On 8 February 2017, Bouzanis was banned for five games for using a racial slur against Melbourne Victory, Besart Berisha after appearing to call the Albanian striker a "gypsy".

In July 2020, Bouzanis left Melbourne City.

====PEC Zwolle (loan)====
On 31 August 2018, he joined Eredivisie club PEC Zwolle on a season-long loan with an option to buy.

===Sutton United===
In August 2020, Bouzanis signed with National League side Sutton United, moving to London with partner Steph Catley, who signed with Arsenal. He kept 18 clean sheets across the season as Sutton won the National League and promotion to the English Football League for the first time in the club's 123-year history.

===Reading===
On 27 June 2022, Bouzanis joined Championship club Reading on a three-year contract to provide competition with fellow new signing Joe Lumley for the first-choice goalkeeper spot.

On 3 February 2025, Reading announced that Bouzanis had left the club after his contract was ended by mutual agreement.
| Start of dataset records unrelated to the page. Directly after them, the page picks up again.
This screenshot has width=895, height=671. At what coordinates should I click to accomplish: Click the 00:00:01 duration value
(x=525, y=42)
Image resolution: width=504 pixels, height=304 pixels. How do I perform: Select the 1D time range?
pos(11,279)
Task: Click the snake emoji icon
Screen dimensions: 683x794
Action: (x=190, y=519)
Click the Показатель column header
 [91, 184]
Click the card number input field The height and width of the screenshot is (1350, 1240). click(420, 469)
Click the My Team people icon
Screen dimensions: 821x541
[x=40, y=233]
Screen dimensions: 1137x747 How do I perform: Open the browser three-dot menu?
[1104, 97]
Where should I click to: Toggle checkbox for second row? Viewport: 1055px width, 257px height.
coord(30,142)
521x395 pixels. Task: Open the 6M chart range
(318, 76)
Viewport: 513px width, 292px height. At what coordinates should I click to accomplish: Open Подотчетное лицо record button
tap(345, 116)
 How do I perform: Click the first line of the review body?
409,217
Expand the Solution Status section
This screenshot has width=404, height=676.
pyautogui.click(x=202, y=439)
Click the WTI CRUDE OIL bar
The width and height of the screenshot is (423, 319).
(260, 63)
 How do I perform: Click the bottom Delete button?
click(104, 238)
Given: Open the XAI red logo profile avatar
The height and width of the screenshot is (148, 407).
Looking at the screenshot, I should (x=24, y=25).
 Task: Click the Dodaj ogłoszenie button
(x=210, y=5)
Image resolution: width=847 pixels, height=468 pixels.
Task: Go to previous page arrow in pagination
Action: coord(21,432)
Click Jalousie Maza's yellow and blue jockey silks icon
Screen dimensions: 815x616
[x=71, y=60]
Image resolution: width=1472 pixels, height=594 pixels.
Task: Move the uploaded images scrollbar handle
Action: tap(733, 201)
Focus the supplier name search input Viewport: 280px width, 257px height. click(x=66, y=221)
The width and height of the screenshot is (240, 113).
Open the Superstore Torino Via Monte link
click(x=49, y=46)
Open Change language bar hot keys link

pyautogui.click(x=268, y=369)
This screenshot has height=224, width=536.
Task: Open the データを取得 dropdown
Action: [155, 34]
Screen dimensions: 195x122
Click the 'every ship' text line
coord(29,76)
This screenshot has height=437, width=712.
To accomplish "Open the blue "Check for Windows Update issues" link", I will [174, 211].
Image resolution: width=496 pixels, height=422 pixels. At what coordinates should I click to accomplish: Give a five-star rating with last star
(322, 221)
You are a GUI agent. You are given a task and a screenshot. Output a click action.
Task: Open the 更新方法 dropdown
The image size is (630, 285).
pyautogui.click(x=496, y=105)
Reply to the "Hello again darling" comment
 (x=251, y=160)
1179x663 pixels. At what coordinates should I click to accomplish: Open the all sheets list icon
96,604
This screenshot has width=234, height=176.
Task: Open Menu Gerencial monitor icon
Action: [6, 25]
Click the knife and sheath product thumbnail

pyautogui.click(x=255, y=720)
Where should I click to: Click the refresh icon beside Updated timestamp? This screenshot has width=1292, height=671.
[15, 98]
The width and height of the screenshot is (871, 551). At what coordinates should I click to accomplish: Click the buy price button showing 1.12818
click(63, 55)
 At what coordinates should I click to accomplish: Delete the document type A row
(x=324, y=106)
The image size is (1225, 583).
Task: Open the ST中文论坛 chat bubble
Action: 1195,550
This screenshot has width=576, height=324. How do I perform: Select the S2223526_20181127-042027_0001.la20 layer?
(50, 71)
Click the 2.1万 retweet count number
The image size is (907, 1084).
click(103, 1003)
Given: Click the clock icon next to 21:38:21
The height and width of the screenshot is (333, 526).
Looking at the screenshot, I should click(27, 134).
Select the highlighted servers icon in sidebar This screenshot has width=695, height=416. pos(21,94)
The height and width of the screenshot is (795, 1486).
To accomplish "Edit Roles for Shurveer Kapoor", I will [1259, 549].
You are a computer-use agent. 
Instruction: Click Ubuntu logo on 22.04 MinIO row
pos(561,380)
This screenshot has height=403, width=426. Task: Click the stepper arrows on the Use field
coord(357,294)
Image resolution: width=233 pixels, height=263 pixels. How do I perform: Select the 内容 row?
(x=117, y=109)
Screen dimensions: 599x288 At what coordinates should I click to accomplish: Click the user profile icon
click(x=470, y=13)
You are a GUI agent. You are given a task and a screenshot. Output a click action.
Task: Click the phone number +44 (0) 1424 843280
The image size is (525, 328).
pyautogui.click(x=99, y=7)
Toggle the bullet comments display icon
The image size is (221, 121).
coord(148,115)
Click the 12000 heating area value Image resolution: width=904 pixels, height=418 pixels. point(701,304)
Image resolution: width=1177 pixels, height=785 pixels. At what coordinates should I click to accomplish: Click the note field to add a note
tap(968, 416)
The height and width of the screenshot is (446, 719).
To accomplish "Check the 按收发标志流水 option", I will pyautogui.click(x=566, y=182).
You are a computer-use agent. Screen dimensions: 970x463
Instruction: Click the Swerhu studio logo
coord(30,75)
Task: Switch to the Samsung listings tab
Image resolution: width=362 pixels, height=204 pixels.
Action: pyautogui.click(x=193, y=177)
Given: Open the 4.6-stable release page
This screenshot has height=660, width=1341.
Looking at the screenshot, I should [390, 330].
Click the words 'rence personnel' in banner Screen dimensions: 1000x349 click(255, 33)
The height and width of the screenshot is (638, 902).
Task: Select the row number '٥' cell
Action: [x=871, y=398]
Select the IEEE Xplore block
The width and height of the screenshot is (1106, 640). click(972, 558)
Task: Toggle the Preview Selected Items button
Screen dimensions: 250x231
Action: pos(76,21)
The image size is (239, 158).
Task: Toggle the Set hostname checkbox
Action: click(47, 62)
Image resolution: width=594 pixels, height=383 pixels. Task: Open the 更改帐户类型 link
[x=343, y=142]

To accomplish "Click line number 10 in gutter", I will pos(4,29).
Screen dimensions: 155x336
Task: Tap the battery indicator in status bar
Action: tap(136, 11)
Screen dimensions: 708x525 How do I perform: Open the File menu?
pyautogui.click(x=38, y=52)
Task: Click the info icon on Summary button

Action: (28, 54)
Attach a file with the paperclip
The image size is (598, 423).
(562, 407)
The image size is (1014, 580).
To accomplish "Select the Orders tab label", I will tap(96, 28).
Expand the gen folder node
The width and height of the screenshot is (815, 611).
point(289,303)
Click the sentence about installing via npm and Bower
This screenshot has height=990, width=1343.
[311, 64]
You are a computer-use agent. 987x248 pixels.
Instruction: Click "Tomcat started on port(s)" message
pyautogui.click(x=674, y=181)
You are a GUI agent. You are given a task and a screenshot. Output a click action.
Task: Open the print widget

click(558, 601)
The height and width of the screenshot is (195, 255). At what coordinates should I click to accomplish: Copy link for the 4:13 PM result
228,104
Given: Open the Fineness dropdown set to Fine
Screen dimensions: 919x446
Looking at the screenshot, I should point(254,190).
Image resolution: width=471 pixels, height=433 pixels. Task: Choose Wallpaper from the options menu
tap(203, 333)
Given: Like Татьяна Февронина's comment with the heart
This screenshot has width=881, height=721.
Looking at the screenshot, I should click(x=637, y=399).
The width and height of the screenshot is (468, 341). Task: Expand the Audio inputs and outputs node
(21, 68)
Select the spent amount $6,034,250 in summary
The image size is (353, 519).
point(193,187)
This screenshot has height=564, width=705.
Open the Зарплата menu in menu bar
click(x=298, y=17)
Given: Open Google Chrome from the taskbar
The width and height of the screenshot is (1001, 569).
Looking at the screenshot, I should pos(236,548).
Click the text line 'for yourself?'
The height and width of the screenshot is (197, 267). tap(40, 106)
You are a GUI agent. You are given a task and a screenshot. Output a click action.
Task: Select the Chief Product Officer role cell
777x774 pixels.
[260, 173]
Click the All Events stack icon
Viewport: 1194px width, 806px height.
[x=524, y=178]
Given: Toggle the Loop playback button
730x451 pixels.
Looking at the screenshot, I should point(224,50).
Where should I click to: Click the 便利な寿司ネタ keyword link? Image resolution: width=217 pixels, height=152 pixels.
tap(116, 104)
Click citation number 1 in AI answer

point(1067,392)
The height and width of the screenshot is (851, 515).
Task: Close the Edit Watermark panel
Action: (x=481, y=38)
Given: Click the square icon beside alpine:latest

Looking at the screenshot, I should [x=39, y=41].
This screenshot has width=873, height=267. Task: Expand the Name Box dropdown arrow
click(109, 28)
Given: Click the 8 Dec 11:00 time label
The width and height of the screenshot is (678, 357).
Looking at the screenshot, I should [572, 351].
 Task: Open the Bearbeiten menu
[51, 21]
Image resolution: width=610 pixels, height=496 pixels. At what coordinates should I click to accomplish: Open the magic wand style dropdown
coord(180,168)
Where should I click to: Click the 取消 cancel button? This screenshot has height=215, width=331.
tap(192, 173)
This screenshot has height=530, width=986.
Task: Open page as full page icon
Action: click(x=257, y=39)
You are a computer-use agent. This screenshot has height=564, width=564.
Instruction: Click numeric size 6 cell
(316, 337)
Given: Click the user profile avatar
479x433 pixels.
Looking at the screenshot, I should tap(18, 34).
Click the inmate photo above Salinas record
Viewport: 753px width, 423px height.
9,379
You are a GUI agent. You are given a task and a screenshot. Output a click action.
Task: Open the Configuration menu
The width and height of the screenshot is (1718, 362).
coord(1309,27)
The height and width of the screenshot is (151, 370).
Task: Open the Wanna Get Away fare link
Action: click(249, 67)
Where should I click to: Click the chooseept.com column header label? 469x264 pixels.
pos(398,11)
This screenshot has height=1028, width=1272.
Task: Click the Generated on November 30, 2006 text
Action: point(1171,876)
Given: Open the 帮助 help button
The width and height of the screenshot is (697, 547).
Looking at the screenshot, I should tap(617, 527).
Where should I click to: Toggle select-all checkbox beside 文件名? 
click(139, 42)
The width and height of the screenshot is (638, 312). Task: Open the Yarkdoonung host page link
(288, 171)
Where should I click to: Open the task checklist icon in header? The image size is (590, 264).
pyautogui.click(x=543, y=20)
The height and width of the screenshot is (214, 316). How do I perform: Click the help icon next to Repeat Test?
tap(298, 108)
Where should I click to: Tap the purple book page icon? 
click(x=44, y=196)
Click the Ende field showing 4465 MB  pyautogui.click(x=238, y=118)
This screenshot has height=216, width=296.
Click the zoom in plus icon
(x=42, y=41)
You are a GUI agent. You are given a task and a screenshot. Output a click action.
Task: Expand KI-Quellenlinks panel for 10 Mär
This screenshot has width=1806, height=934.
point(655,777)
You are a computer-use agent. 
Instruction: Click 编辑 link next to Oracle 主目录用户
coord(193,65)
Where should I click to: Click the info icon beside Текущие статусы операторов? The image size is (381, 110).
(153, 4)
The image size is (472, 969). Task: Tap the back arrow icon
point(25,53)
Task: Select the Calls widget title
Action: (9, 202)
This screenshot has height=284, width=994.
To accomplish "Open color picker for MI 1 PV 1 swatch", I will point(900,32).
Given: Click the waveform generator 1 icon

====Sutton United (loan)====
On 1 September 2023 Bouzanis rejoined Sutton United on loan until January 2024. On 23 January 2024, Reading announced that Bouzanis' loan had been extended to the end of the season.

====Stevenage (loan)====
On 12 August 2024 Bouzanis joined Stevenage on loan until January 2025.

===Charlton Athletic===
On 22 March 2025, Bouzanis joined Charlton Athletic on a short-term deal.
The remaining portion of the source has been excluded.